“慕景栩,你还要这样多久?”凤行雨说,“虽然你这样模样顺眼些,但是也该变回来了。”


    “三公子是觉得我先前都看着不顺眼?”


    慕景栩兴致一来,也不介意费些功夫来反唇相讥。


    凤行雨此时噎住了口,不想跟他在一个点上来回反复,恰好已经踏上了纸阶最后一步,却忽然顿住了步子,一道火环似的东西直直掠下,扫过了众人。


    裴容知道这是冲着他来的,倒是也不在意,倒是慕景栩转眼就往他身上罩上了护体屏界,声音又平静又冷淡:“三公子这是做什么?”


    这时梓泱彻底傻眼,还以为两人莫名其妙要打起来了。


    “验明身份而已。”凤行雨面上敛笑,不过天生稚气脸,如何都凶恶不起来,“你就这么确定他是裴容?”


    慕景栩毫不迟疑:“确定。
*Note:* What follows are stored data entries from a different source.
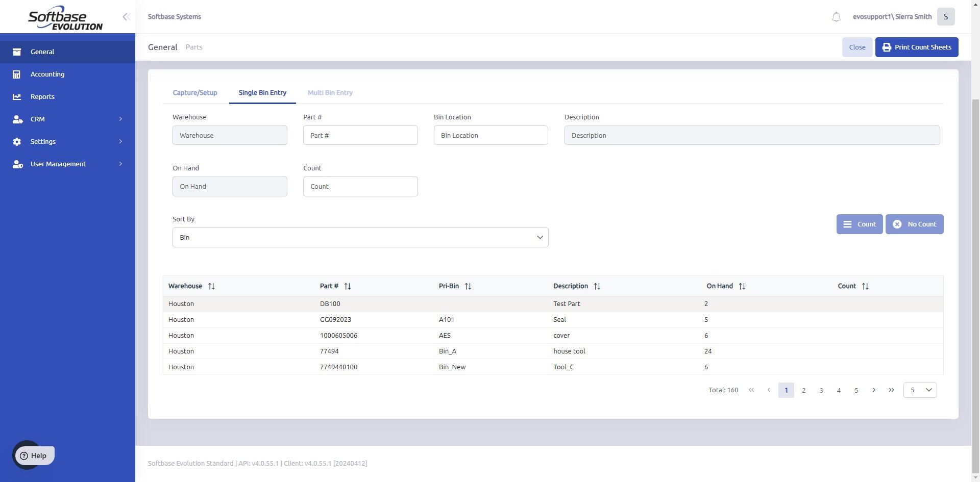Click the notification bell icon
The height and width of the screenshot is (482, 980).
(836, 17)
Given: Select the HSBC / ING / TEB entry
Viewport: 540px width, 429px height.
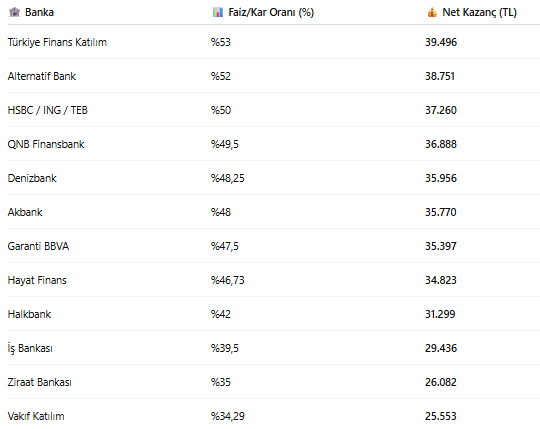Looking at the screenshot, I should 48,110.
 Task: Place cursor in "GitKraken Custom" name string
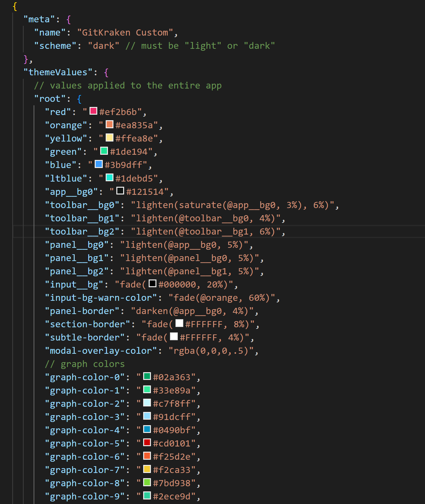[125, 33]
”


    裴容觉得气氛忽然有些沉重,便伸手探了探屏界,心想徒弟这长进得不少,能这么短时间就结出一个不容易揭开的屏界。


    于是他道:“不知道三公子验出来了没?”


    那火环似的东西成了凤行雨一指上绕着的一条金线。


    裴容知道那是他的独门武器,名为“弦月”,可千变万化,驱邪抽魂等等都能胜任,用处颇多。
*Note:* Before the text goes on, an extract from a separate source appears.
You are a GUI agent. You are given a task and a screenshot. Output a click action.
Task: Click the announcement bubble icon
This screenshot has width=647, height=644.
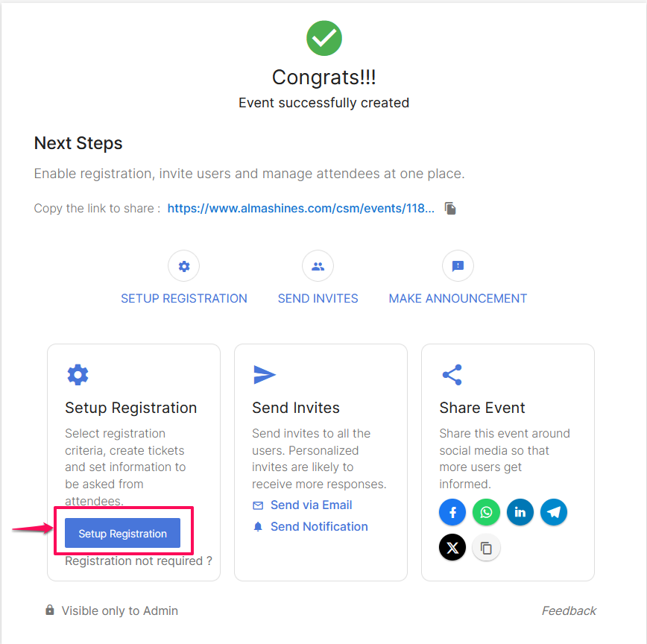point(458,266)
    凤行雨心下也纳闷,只知道这的确是狐修,但不能说他是剑仙,也不能说他不是。


    弦月从来没出现过模棱两可的时候,这是一次例外。


    “罢了,就当你是吧。”


    三公子委曲求全似的说,然后开了真正通往凤霞宗的大门,放人进去了。


    ——


    凤霞宗女弟子较多,新收的大多也是仰慕宗主凤天毓风仪而来。裴容犹记当年凤霞宗宗主之比,凤凰业火烧红了整片白云天,凤天毓和凤天姝乃是同胞姊妹,打得不分上下,最终是凤天毓略胜一筹。


    随后朵朵业火化作漫天碎光,垂临凤霞山夜幕,堪称修界一大奇景。


    只是二人并肩之时,在此后就难以见到了。


    凤行雨捧着虚尘镜匆匆去找凤天毓,梓泱随管事弟子游览凤霞宗。


    慕景栩从化形中恢复过来,侧卧在榻上说:“师尊可是说好了要奖励我的。”


    平常用过化形的修士刚还原之时都会多少欠点血色,这厮倒好,不仅气色甚好,好得还有些神采飞扬。
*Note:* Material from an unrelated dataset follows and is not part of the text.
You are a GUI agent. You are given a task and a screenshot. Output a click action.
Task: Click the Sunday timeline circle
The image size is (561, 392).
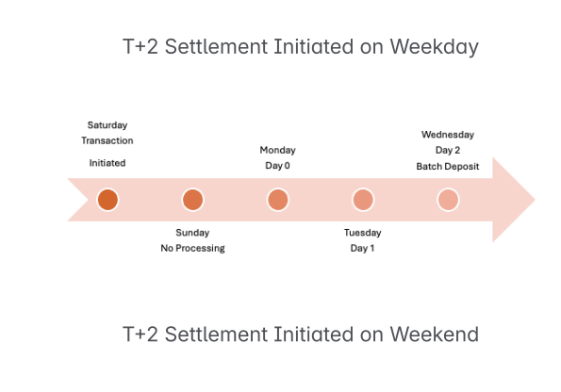[x=193, y=200]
    裴容内心虽然嘀咕,总归还是喜的:“好,那你想要什么?”


    “暂时没想好,如今攒上了两次,师尊先好生记得。”


    “口气不小,往后我也可不认的。”


    慕景栩听罢,忽地沉默了一瞬,也不再侧卧,搁下了手平躺下去,随意地枕起了脑袋,不过面色却有些不太好看了。


    裴容见有些不对劲,于是问:“怎么了?”


    “有点闷。”


    慕景栩抬起一只手抚了下胸口喘气,面色着实有些惨白。


    裴容见他不像是装的,立马收起了戏谑的心思,眉峰忧色一聚,就是个浅浅的“川”字,一手搭上慕景栩脑袋,真是要仔细诊治的模样。


    谁知慕景栩眨眼间就成了个没事人,一下子起身冲着他耳朵吹气,笑道:“我也想叫师尊‘容容’。”


    裴容腰间玉佩一颤,他有点恼,却是松下一口气,望着慕景栩说:“这可不行。”


    慕景栩也知道他会这么说,就绕回原话:“那师尊还是要记上两笔,来日可是要还个大的。”


    裴容颇有些敷衍地应了,然后道:“行了,好生歇息吧。化形也会损耗不少灵力。”


    他此时又想起了凤行雨所言,便问慕景栩:“你怎么那么笃定师尊就是师尊呢?”


    “就算全天下的人都识不得师尊,我也不会的。”


    慕景栩轻声答,但裴容从他的话中体味到了“真切”二字。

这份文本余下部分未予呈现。